Dead simple patch, if this is really all that's needed. Will get this applied later today and see if the issue is resolved... -------- From: ak Subject: Increase NUMA node hash size Suse-bugzilla: 106287 Patch-mainline: yes This is needed on some systems with AMD E stepping CPUs which have memory hoisting enabled. The memory map is not unform enough for the 256 entry hash table. Enlarge to 0xfff diff -u linux-2.6.5-hack/include/asm-x86_64/mmzone.h-o linux-2.6.5-hack/include/asm-x86_64/mmzone.h --- linux-2.6.5-hack/include/asm-x86_64/mmzone.h-o 2004-04-04 05:38:00.000000000 +0200 +++ linux-2.6.5-hack/include/asm-x86_64/mmzone.h 2005-09-30 13:46:17.000000000 +0200 @@ -13,7 +13,7 @@ #include <asm/smp.h> #define MAXNODE 8 -#define NODEMAPSIZE 0xff +#define NODEMAPSIZE 0xfff /* Simple perfect hash to map physical addresses to node numbers */ extern int memnode_shift;
Well, apparently, that is NOT all that is required to fix this. I've verified that the kernel I'm running now does have this patch implemented, but the problem still exists. Back to the drawing board...
The NUMA hash function was re-implemented in RHEL4 Update 2. Please upgrade to Update 2 or later and inform us if the problem persists.
The problem still exists with kernel-smp-2.6.9-22.0.2.EL, as well as with a kernel built from the same sources w/the extra hash size patch (the reimplemented numa hash function may explain why that patch didn't help). All released updates have been applied to this system. I have yet to try out a U3 beta kernel though.
If that is the case, then please provide a console log of an affected system running the most recent kernel you have.
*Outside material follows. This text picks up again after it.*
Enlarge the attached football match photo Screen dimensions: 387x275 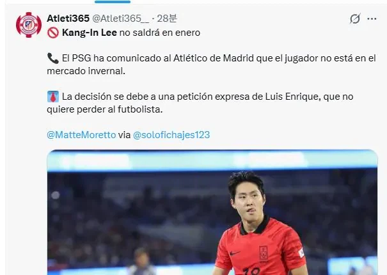pyautogui.click(x=212, y=212)
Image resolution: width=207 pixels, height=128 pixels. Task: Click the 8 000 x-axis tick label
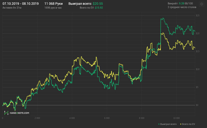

Printouts of the form: <6>node 1 shift 29 addr 204000000 conflict 0 were eliminated in the re-implementation of the NUMA hash function for U2. Any boot log that shows lines like this must be prior to U2.
I believe the initial console log was from am earlier kernel, but 'numactl --hardware' on 2.6.9-22.0.2.EL does still show only a single memory controller. I'll grab current console output a bit later this afternoon.
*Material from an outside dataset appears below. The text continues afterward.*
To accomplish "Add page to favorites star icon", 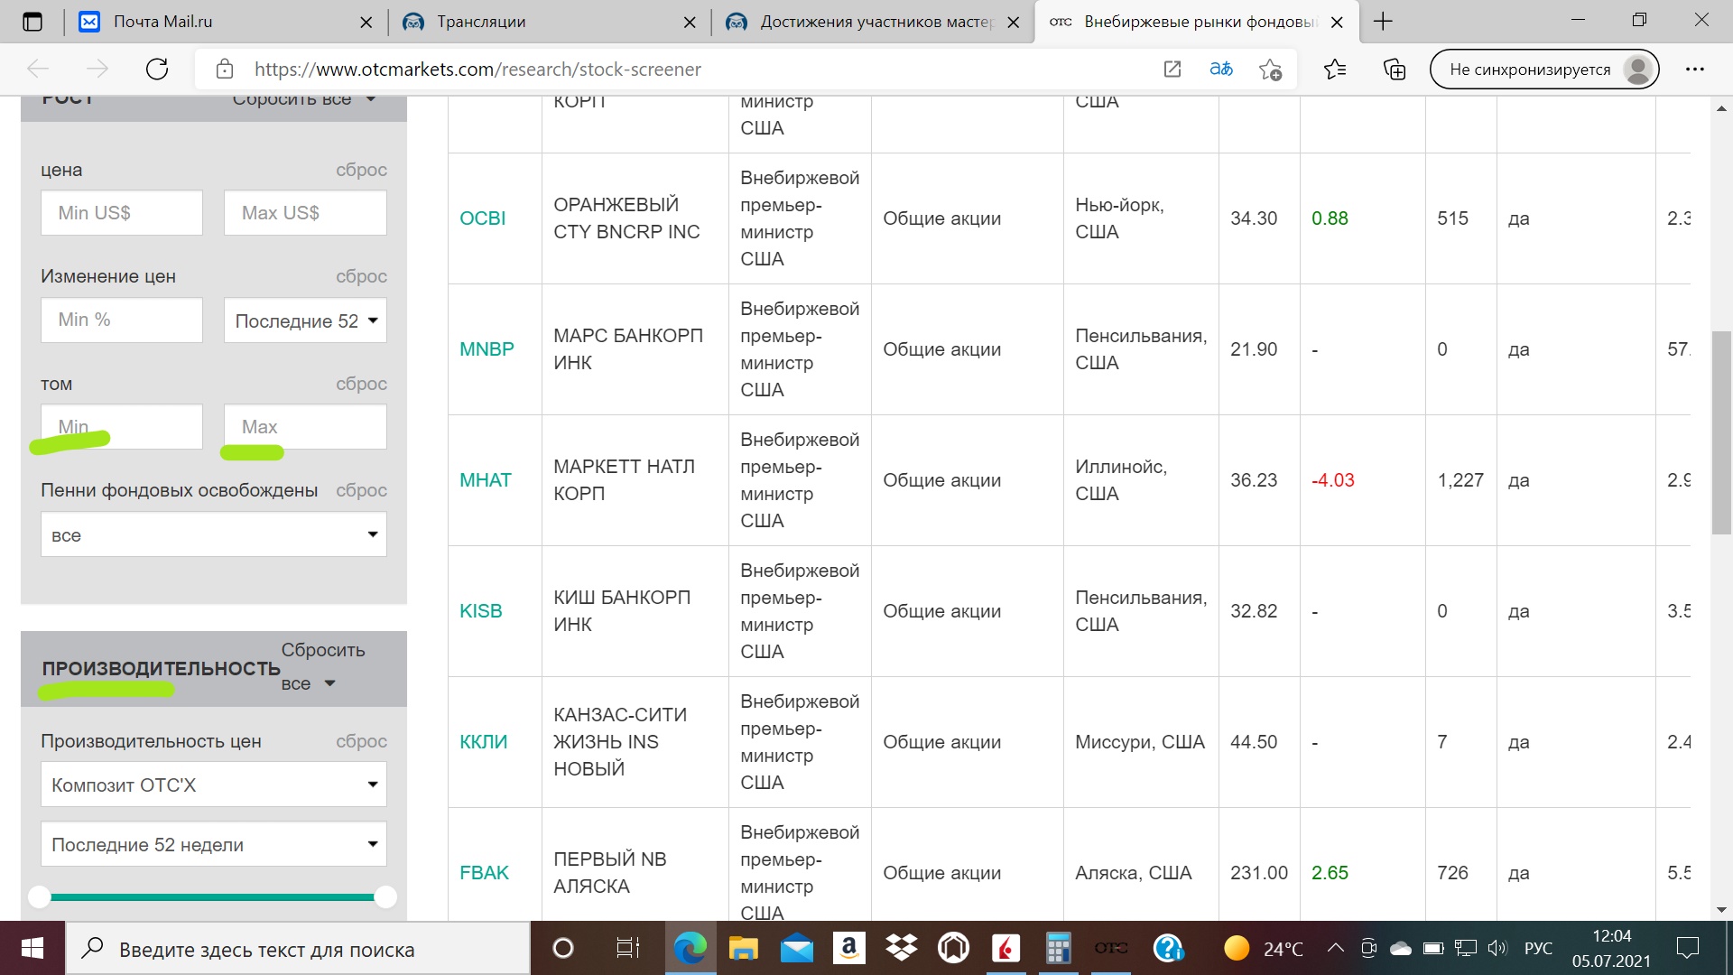I will coord(1271,70).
Here's the console output w/kernel-smp-2.6.9-22.0.2.EL: Scanning NUMA topology in Northbridge 24 Number of nodes 2 (10010) Node 0 using interleaving mode 1/0 No NUMA configuration found Faking a node at 0000000000000000-0000000420000000 Bootmem setup node 0 0000000000000000-0000000420000000 No mptable found. On node 0 totalpages: 4325376 DMA zone: 4096 pages, LIFO batch:1 Normal zone: 4321280 pages, LIFO batch:16 HighMem zone: 0 pages, LIFO batch:1
Does this problem persist with the most recent kernel?
Unfortunately, I don't have access to the hardware to test this on anymore... Lemme see if I can ping someone back at my former employer to take a look though.
User jparadis's account has been closed
No access to hardware and nobody else has reported a problem in over a year. Closing INSUFFICIENT_DATA.